▸ **ENTRIES PROVIDED**:
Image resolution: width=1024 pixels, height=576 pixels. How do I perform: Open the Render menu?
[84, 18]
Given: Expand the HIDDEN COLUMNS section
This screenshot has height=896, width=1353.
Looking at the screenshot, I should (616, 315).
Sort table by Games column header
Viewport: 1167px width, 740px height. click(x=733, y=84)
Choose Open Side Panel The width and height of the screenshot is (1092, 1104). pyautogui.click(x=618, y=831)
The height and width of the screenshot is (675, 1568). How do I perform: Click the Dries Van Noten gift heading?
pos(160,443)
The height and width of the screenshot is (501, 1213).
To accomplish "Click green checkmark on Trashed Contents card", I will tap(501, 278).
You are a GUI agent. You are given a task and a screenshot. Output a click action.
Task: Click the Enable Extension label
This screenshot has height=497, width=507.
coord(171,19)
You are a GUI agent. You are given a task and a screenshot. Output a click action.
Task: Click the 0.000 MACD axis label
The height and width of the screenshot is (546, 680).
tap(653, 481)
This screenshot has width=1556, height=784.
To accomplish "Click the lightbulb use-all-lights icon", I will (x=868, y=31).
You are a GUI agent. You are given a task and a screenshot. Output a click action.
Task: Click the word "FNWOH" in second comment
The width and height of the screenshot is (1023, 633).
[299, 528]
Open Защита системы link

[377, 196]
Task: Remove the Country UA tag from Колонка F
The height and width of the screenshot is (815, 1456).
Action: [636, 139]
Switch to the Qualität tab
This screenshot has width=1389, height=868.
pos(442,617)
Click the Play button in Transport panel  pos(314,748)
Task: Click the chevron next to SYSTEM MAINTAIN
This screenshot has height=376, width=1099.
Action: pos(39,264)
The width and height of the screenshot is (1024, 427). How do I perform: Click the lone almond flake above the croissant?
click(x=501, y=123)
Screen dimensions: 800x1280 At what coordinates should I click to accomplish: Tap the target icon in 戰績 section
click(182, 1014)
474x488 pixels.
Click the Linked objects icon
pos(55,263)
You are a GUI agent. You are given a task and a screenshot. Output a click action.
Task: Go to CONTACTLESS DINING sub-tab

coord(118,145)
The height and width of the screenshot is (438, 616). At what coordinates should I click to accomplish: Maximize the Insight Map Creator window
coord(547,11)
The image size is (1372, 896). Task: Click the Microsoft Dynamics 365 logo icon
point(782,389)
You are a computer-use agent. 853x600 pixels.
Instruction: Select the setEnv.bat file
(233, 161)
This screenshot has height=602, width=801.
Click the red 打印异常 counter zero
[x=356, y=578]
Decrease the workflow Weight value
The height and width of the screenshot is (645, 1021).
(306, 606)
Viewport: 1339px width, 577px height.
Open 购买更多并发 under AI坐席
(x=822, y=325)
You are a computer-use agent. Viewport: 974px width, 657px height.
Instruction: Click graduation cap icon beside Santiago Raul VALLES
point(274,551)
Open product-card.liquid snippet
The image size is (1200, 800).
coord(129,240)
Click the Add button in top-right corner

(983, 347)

▸ **WORK ITEM**:
Nothing but lines that contain "will" should appear in the answer. Copy each from the records.

▸ **OUTPUT OF THE TASK**:
To accomplish "Click green checkmark on Trashed Contents card", I will tap(501, 278).
To accomplish "Click the lightbulb use-all-lights icon", I will (x=868, y=31).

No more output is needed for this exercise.